- [QUESTIONS]
1. In the passage about Greg Ousley, which relative objects to his early release?
2. Translate this sentence from the passage about Greg Ousley into Spanish: "Journalist Scott Anderson reports that Greg is serving a 60-year sentence, with no possibility of parole until 2019."

SOURCE PASSAGE START

Should This Man Go Free?

Today’s New York Times Sunday magazine contains a fascinating article about Greg Ousley, a 33-year-old Indiana man who is in prison for killing his parents when he was 14 years old.  Journalist Scott Anderson reports that Greg is serving a 60-year sentence, with no possibility of parole until 2019. However, Greg’s appeals lawyer is pursuing a sentence modification procedure, which could potentially allow him to be released early if none of the victims’ next of kin object. Of the seven relatives in question – his two sisters and five aunts and uncles – only one aunt objects to the early parole. This is enough to derail the process for now, despite the fact that prison officials think Greg has been rehabilitated since he has been a model prisoner for years and has earned both a high school equivalency certificate and a college degree (magna cum laude) while in prison.

SOURCE PASSAGE END
ENTRIES PROVIDED START

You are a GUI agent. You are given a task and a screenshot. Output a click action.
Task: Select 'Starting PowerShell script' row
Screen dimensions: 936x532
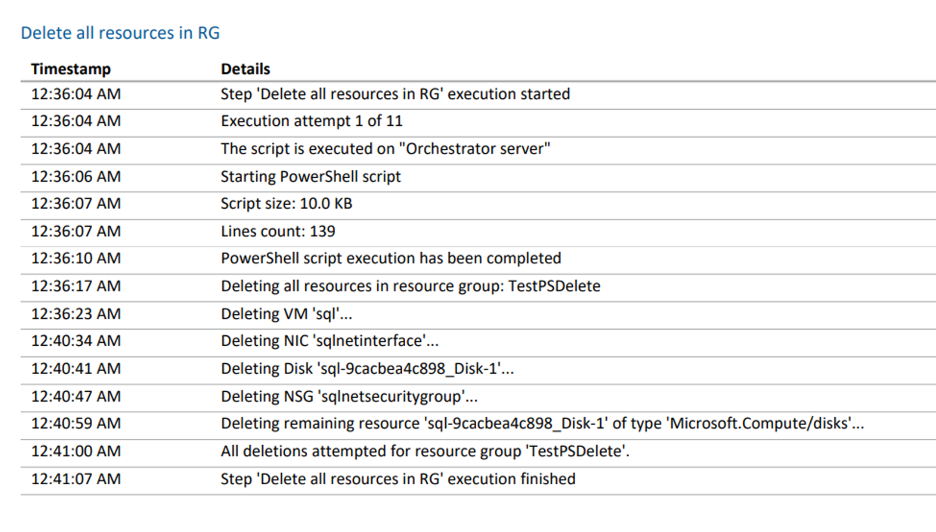coord(478,177)
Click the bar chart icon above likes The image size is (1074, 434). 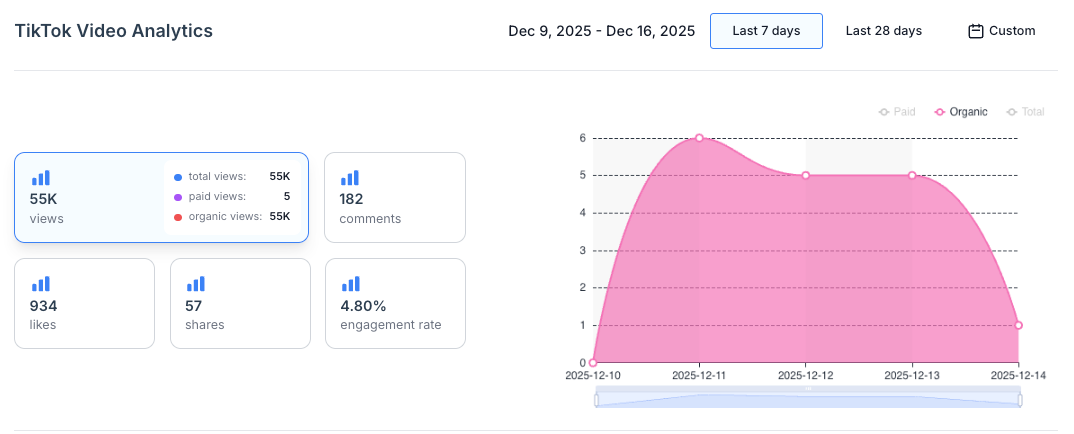coord(40,284)
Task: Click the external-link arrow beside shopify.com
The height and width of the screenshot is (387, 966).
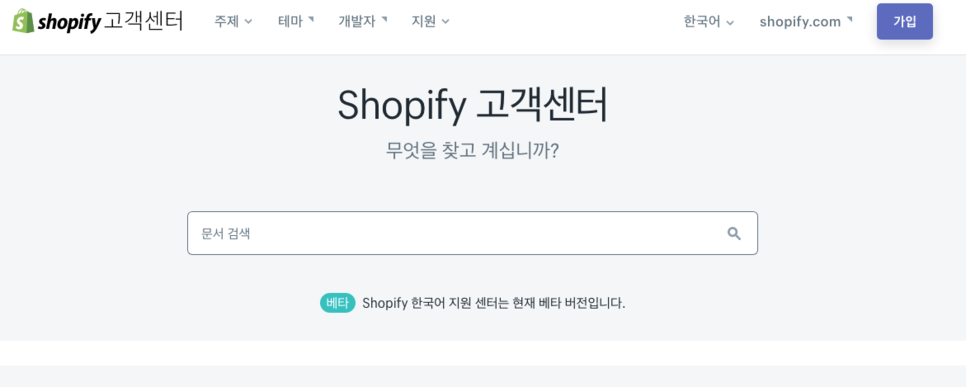Action: [x=850, y=19]
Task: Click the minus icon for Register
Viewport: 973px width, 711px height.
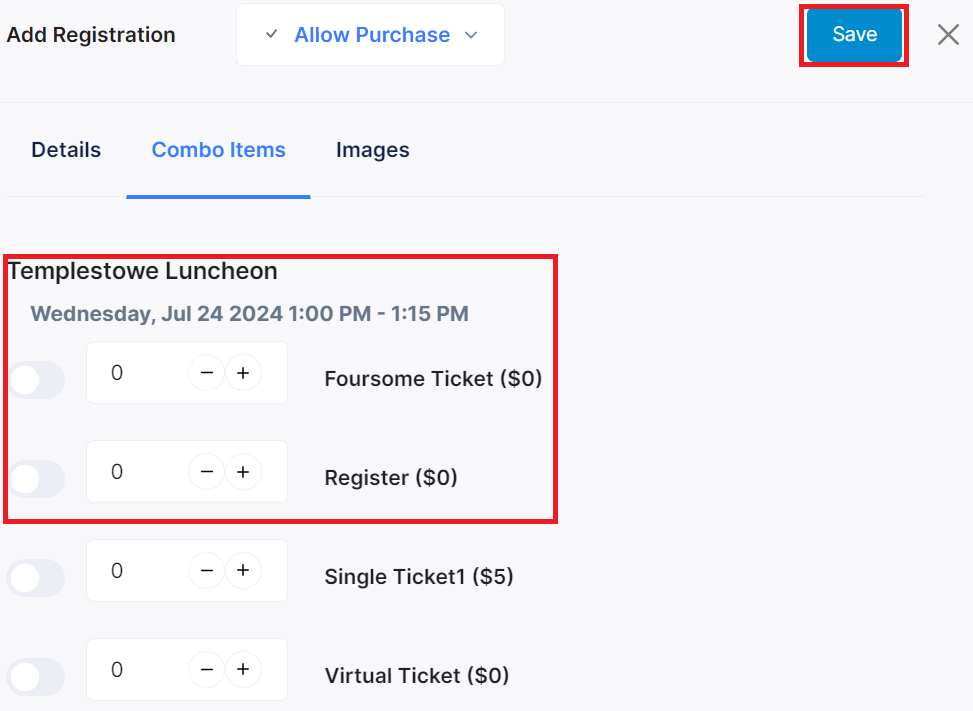Action: (x=207, y=471)
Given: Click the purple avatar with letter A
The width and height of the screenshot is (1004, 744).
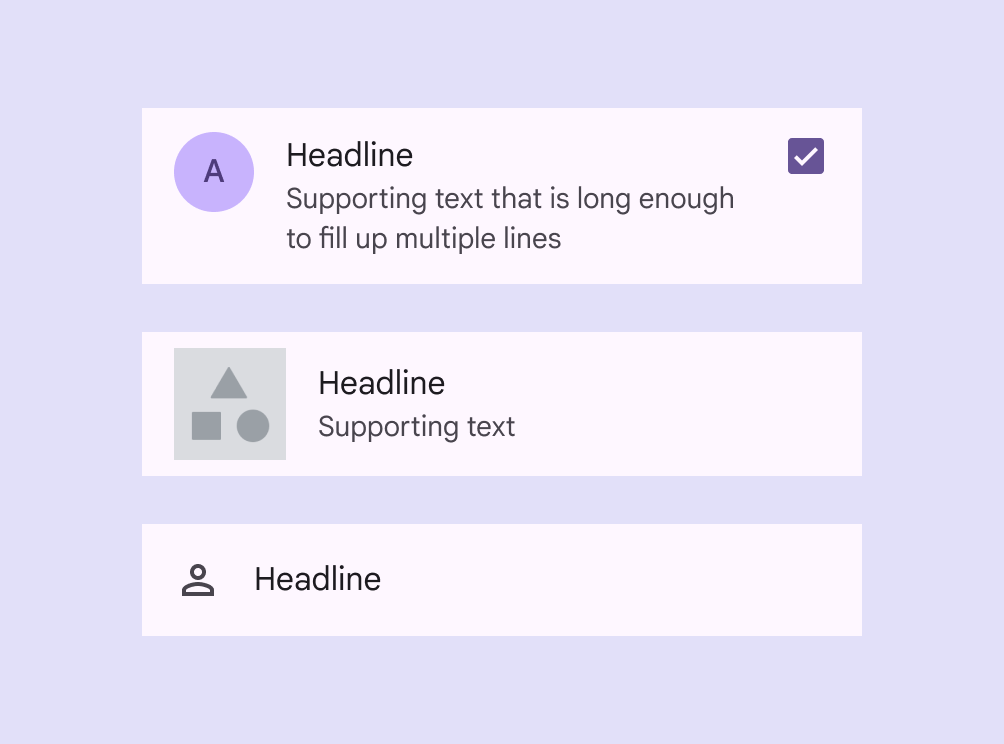Looking at the screenshot, I should (214, 172).
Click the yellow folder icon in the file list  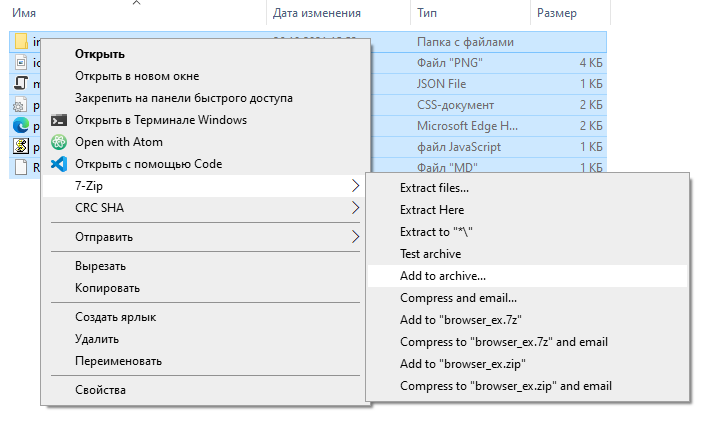click(20, 42)
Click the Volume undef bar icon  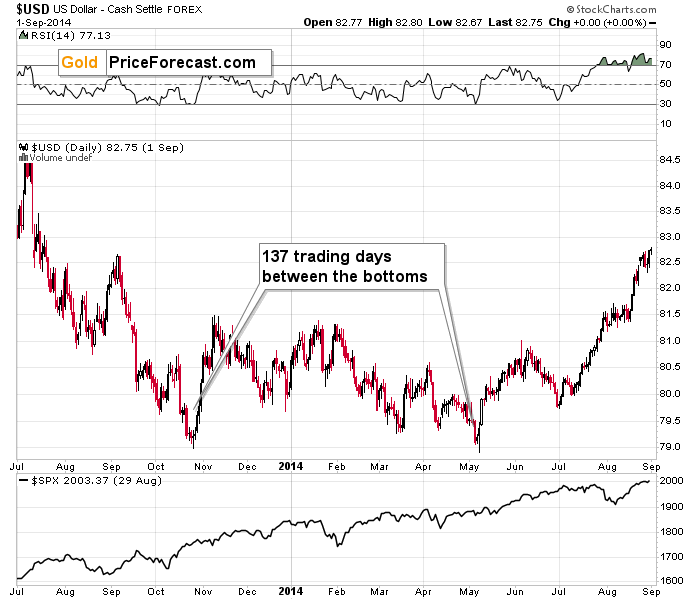[x=24, y=158]
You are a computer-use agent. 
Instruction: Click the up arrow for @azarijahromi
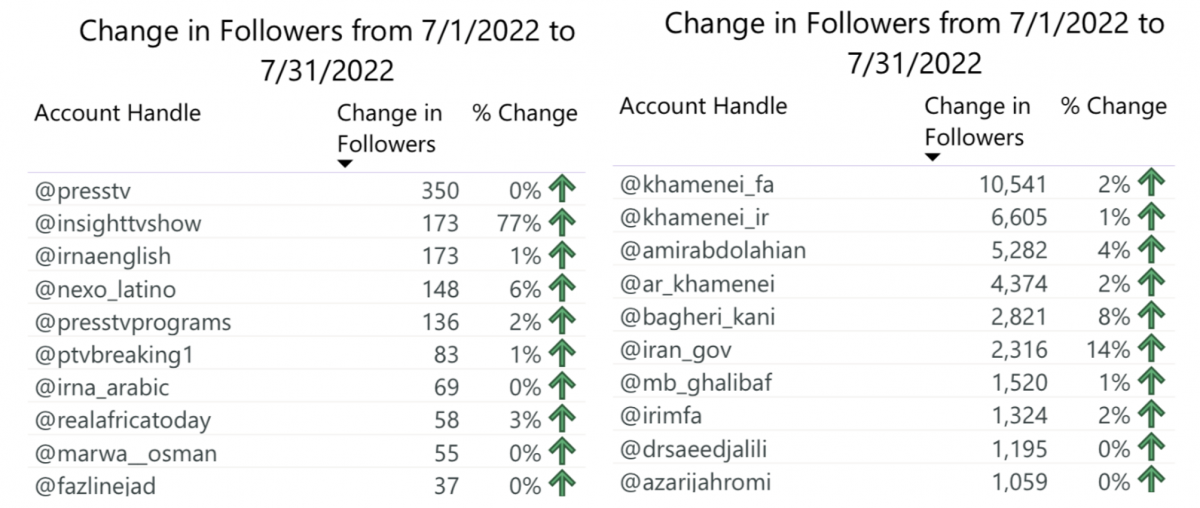(1152, 481)
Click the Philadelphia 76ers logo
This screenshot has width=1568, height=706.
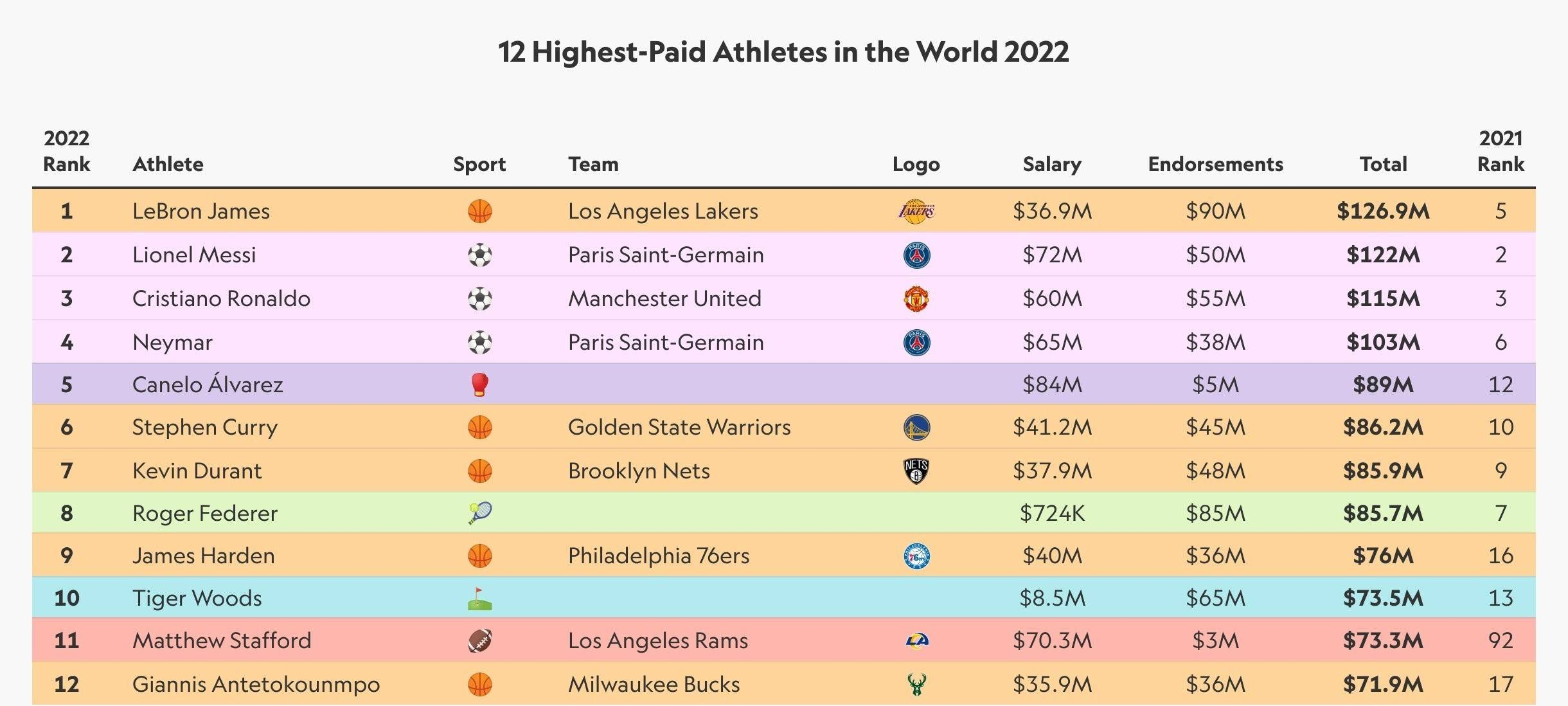(x=916, y=556)
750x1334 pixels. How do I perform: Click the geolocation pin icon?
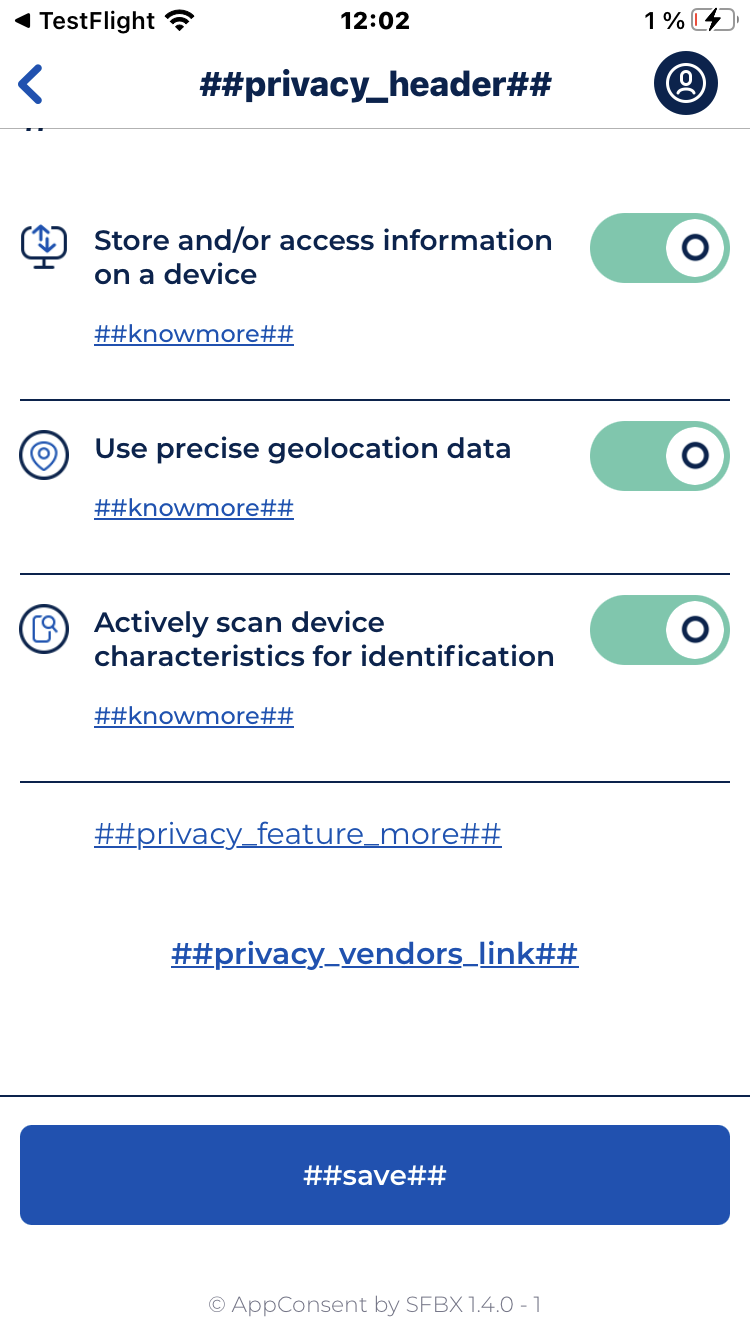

ENTRIES PROVIDED END

- [ANSWERS FOR THE EXERCISE]
1. One aunt objects to his early release.

2. El periodista Scott Anderson informa que Greg cumple una condena de 60 años, sin posibilidad de libertad condicional hasta 2019.